I have been given three mission areas.
Space Forces Support involves space lift and getting things up
into space. It is not an easy matter and not an inexpensive matter, but
very important. We have a launch base on each coast. On the East Coast,
there is Patrick Air Force Base which supports Cape Canaveral, and on
the West Coast there is Vandenberg Air Force Base. Each of those bases
has great advantages. From the East Coast, we can launch into an
equatorial inclination. So, anything in geostationary orbit all your
communications satellites go out of Cape Canaveral. Out of
Vandenberg, we can launch polar orbiting satellites such as necessary
for weather satellites and imagery. Satellite operations for the
satellites in orbit are conducted from 50th Space Wing at Falcon Air
Force Base in Colorado Springs using a Global Satellite Control Network.
Space Control is ensuring we have the use of space for our
needs and denying those to an enemy if we need to. Just like air space
control, you have functions to perform. You must know what is up there,
and so we do space surveillance. We track over 8,000 objects in space,
some the size of a golf ball. We do that out of Cheyenne Mountain [Air
Station] in Colorado Springs and we know which of those 8,000 things are
active and what they are doing.
We also do Missile Warning in particular for ICBM warning,
warning of a missile attack that is going to come through space, also
out of Cheyenne Mountain using radar and space-based sensors that are
also global.
We need to protect our own resources that are in space.
We do that through a number of obvious and not so obvious means. We can
maneuver satellites. They can be protected against jamming and some
other things. If we have to, we need to engage and negate an
enemy's ability to use pace-based information. Have we done that? Sure.
We did that in the Desert War. We made sure that Saddam Hussein did not
have access to space-based resources. It is fairly simple. You target
his ground stations and take them out.
Next is Force Enhancement which we term support to warfighting.
We get five categories of information using space.

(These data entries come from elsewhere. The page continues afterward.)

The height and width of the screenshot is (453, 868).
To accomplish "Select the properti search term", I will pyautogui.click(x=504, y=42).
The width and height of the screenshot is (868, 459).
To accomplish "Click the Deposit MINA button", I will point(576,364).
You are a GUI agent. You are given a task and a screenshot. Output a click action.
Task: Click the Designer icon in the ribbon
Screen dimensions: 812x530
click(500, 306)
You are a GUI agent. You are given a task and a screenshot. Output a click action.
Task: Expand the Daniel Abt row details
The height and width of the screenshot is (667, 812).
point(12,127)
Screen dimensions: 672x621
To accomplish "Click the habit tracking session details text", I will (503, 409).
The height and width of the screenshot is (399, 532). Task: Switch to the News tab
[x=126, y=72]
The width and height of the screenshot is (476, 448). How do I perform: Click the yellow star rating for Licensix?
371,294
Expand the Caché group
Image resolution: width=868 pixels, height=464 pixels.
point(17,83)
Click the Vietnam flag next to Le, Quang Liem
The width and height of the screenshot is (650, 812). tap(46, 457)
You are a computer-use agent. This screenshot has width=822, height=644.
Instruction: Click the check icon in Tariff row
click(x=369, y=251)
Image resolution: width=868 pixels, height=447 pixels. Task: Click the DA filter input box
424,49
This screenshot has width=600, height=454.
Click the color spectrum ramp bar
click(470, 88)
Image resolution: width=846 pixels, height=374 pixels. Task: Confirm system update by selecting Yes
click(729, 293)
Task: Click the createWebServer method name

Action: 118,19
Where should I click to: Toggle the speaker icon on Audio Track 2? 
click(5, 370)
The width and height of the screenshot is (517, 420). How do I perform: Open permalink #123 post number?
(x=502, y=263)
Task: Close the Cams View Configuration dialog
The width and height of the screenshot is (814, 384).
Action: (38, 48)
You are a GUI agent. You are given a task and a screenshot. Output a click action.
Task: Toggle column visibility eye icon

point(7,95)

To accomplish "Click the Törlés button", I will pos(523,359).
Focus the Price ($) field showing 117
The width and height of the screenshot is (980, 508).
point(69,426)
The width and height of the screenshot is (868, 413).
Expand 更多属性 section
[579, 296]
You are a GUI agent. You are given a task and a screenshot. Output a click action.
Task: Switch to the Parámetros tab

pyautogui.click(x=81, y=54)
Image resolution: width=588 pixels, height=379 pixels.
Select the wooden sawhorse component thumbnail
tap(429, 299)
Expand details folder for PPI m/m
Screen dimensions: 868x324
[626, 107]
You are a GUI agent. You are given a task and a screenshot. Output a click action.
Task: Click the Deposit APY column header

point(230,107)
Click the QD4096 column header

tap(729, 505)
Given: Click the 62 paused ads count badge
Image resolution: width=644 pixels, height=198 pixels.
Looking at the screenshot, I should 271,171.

Precision navigation. You are all aware of the Global
Positioning System [GPS] constellation of 24 satellites circling the
globe sending out precise navigation and timing signals. With a receiver
in your hand, you can precisely set your location anyplace on the globe.
It has burgeoned into a megabillion dollar business and will continue to
grow. We all know how important space-based communications
are to all military forces and that is a function provided from space.
We also provide weather and intelligence
information to warfighters and senior leaders.
Lastly, we can provide theater missile defense warning,
which has just recently come up as a result largely of the Gulf War. We
were able to take those strategic warning systems that were designed for
ICBM warning and use them for tactical or theater ballistic missile
warning, which is no small feat and we did it in a very short time
during the Gulf War. We have expanded that warning and increased our
response and our accuracy. We provide these missions through our four
wings. The first two are the launch wings, the 30th and the 45th, out of
Vandenberg and Patrick. Falcon Air Force Base and the 50th Wing provides
worldwide space support, controlling those objects we have in space, and
the 21st Wing largely provides that missile warning in that space
surveillance. Our organization has some 25,000 people in 99 squadrons at
131 separate units in 44 locations spread across 15 time zones around
the globe.
The Secretary of the Air Force has established three priorities for
space forces. The first of those is to make access to space
routine for all warfighters. We are not there yet as military
forces have not fully learned how to use space-based information, but we
are getting there and it is accelerating rapidly. The next is to
improve military cooperation with the commercial space efforts.
I will liken this to the commercial airlift industry, which largely
spawned out of military developmental efforts early on in our aviation
history. Lastly, we need to make it a little more routine and
affordable to get things up into space. It is very expensive
today and not all that timely. We need to correct that.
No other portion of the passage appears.